O Assoalho pélvico hipertônico

O tônus muscular
é definido como o estado parcial de contração de  um  músculo em repouso. A função desta contração fisiológica é manter a postura e preparar o músculo para entrar em atividade.

O tônus é proveniente da estimulação de fibras nervosas que controlam a tensão elástica (ligeira contração) do músculo.  O aumento da tensão muscular é chamado de hipertonia (ocorre quando há uma hiperestimulação nervosa, por exemplo: quando a pessoa está tensa emocionalmente, os músculos ficam mais tensos) enquanto a flacidez é chamado de hipotonia  (ocorre quando o nervo deste músculo é cortado, nos casos de lesão nervosa periférica).

Um assoalho pélvico hipertônico se desenvolve devido um efeito protetor a dor (como ocorre, por exemplo, nas inflamações da bexiga-cistites) ou pelo constante recrutamento dos músculos do assoalho pélvico para inibir uma vontade forte de querer urinar, chamada de urgência (muito comum em mulheres que retardam constantemente a vontade de urinar), levando o músculo a um estado de encurtamento em longo prazo. Um músculo muito encurtado diminui a sua capacidade de gerar força, comprometendo a capacidade de inibir a urgência em urinar  bem como  comprimir as vísceras e nervos causando obstruções (que clinicamente se manifestam como dificuldade em urinar, constipação, síndrome de urgência –freqüência) e dores.

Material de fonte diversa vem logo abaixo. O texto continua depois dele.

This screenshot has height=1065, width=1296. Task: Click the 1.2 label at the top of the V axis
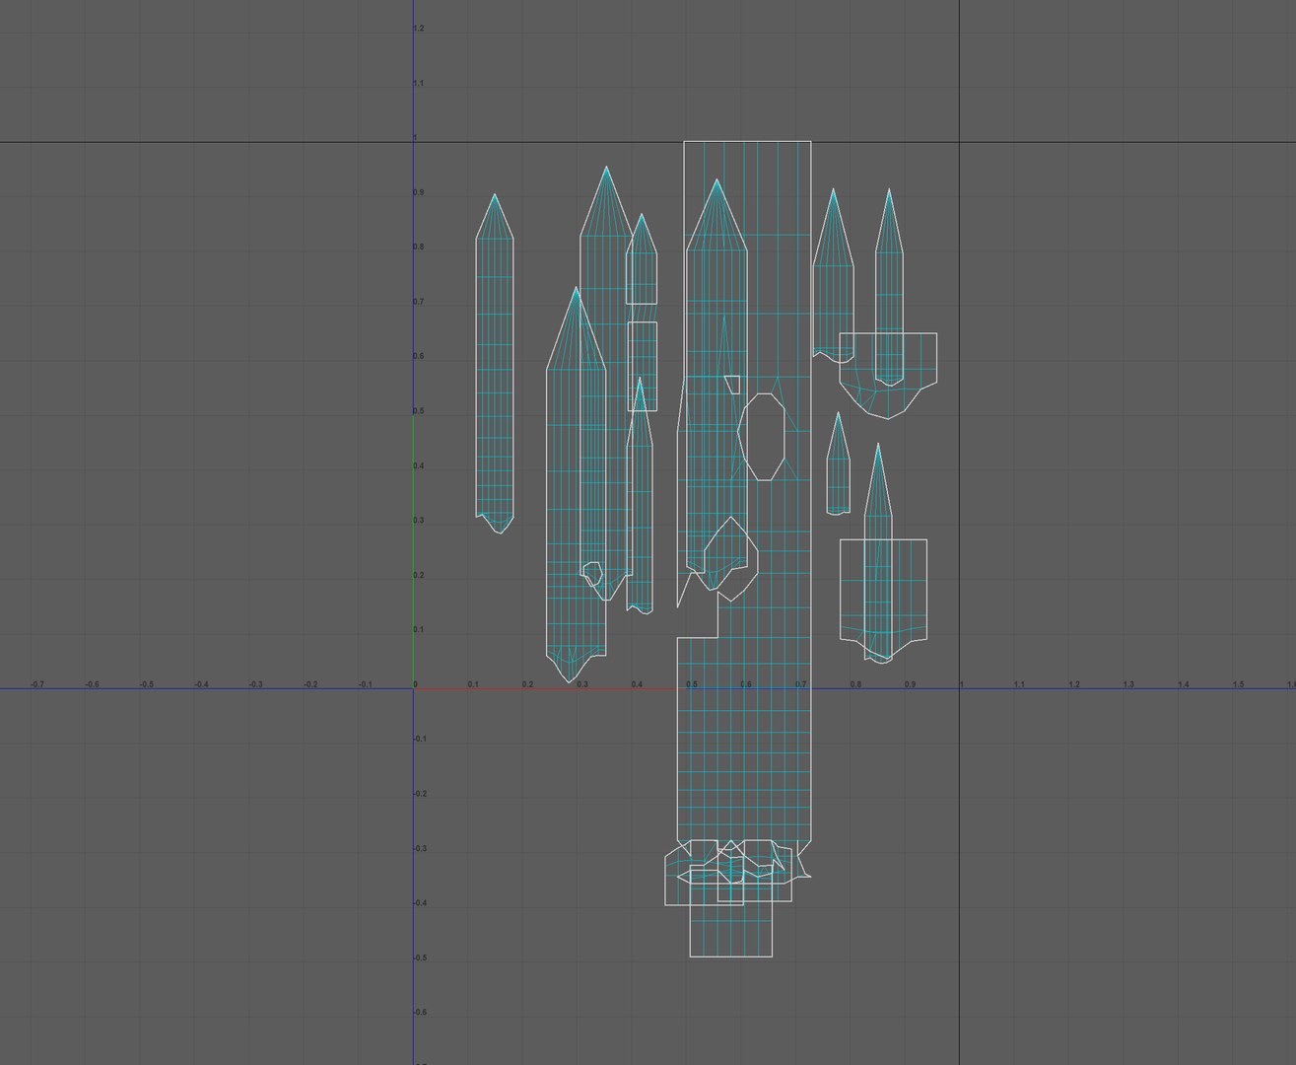419,29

O termo síndrome hipertônica do assoalho pélvico  refere-se as condições clínicas de uma musculatura do assoalho pélvico hipertônica ou espástica resultando na  diminuição na capacidade de isolar, contrair e relaxar este músculo. As manifestações clínicas incluem disfunções miccionais (dificuldade em iniciar a micção,  interrupção do jato de urina, urgência, perdas urinárias, dor para urinar, cistites de repetição  e sensação de esvaziamento incompleto da bexiga), disfunções sexuais (dor ao ejacular, dor durante a penetração), dor no cóccix ou no períneo, dor súbita no reto, constipação. Vários fatores podem influenciar o surgimento desta síndrome  nos quais podemos incluir parto vaginal mal conduzido, infecções, estressores posturais, inflamação urinária ou sexual, micro ou macro traumas nos músculos do assoalho pélvico,  aderências cicatriciais ou traumas devido a intervenções cirúrgicas ou medo de intervenções nos genitais.

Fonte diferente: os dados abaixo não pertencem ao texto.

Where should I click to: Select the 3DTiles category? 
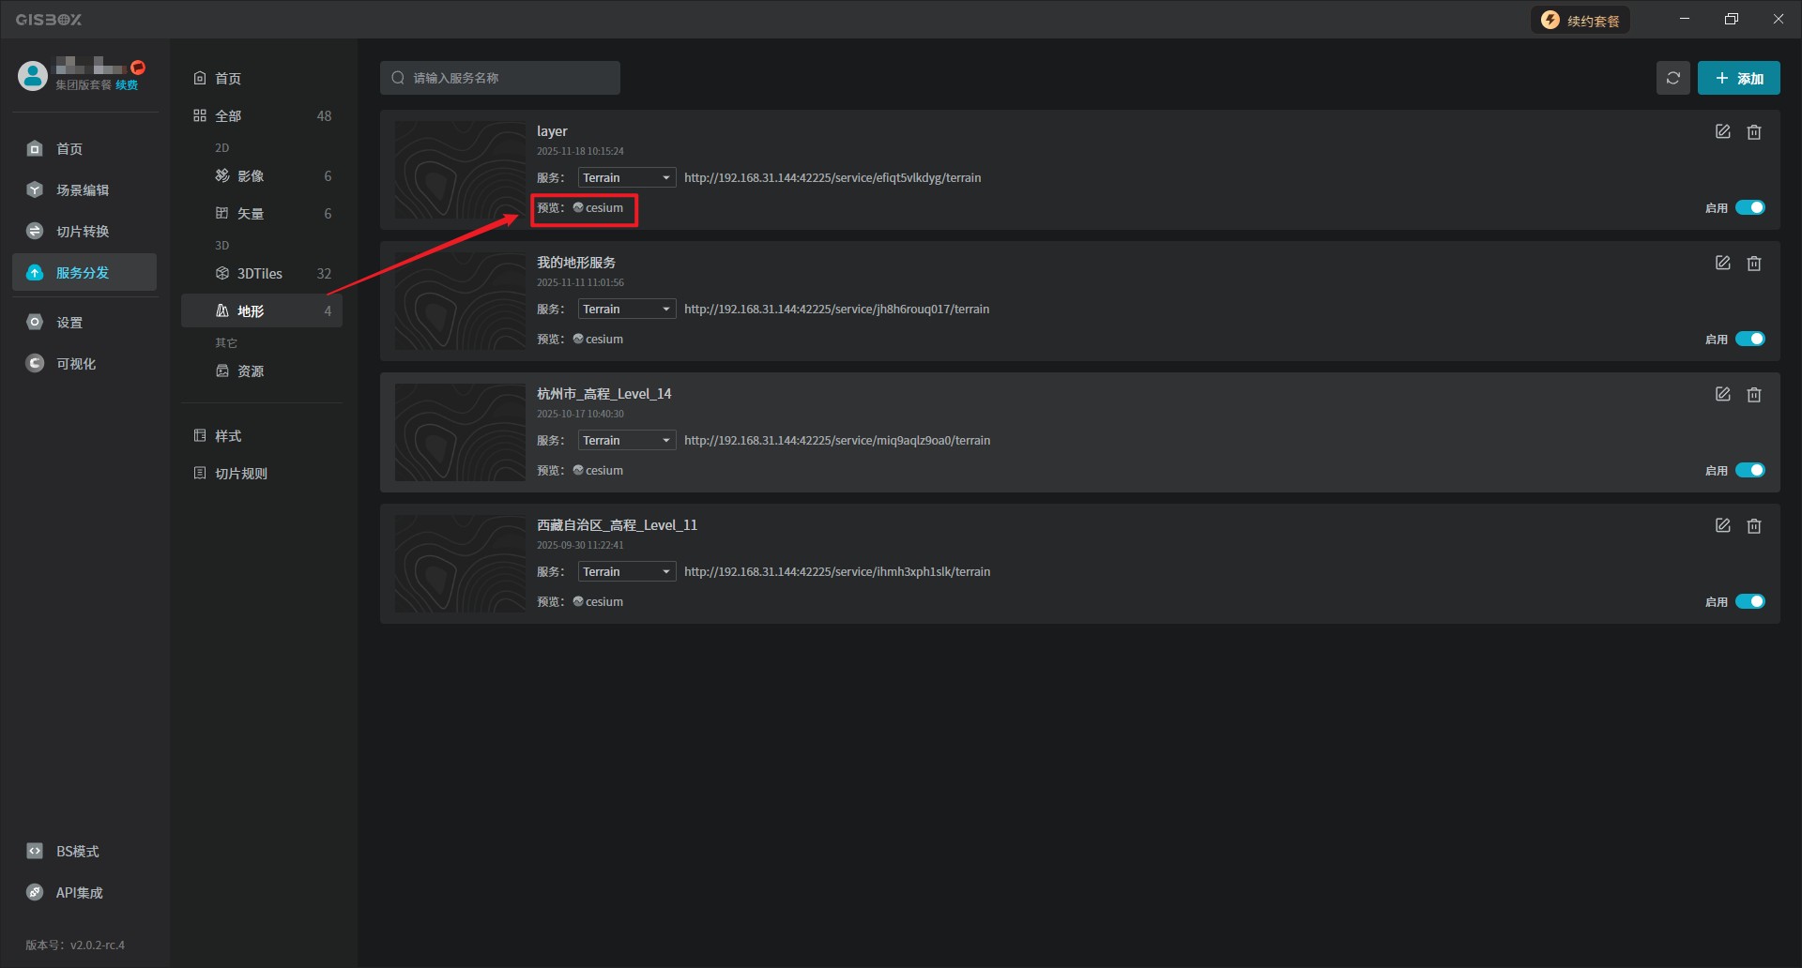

O tratamento de um assoalho pélvico hipertônico é multifatorial. Pontos dolorosos (pontos de gatilho) podem estar presentes e necessitam ser liberados através de digito pressão com ou sem injeção de anestésico. O alongamento também é uma forma apropriada de tratar os pontos de gatilho e as contraturas dos músculos do assoalho pélvico. A facilitação neuromuscular proprioceptiva (FNP) pode ser utilizada para assistir o alongamento de um músculo do assoalho pélvico encurtado através da inibição nervosa melhorando a propriocepção do paciente que poderá ativamente alongar sua musculatura. È importante que o paciente seja alertado que o inicio do tratamento é doloroso, mas à medida que o músculo vai relaxando, o desconforto desaparece.

 

 

Weiss

 


Digitopressão e alongamento dos músculos do assoalho pélvico

 

Outras formas de tratamento incluem aquecimento local dos músculos superficiais do períneo, redução da dor através de estímulos elétricos de baixa voltagem (estimulação nervosa antálgica), massagem e treino de relaxamento com biofeedback.

A correção postural também deve fazer parte do esquema de tratamento. Alguns autores associaram a má postura e longos períodos na posição sentada  como fatores de risco  para o espasmo da musculatura do assoalho pélvico que aparece em reação a uma hiperflexão do cóccix enquanto sentado em posturas incorretas. Alterações na coluna em toda sua extensão podem comprometer a articulação sacro-ilíaca e os músculos nela inseridos. Estes músculos devido o alongamento ou encurtamento são impedidos de manterem o tônus de repouso e ficam propícios a hipertonia e formações de pontos de gatilho.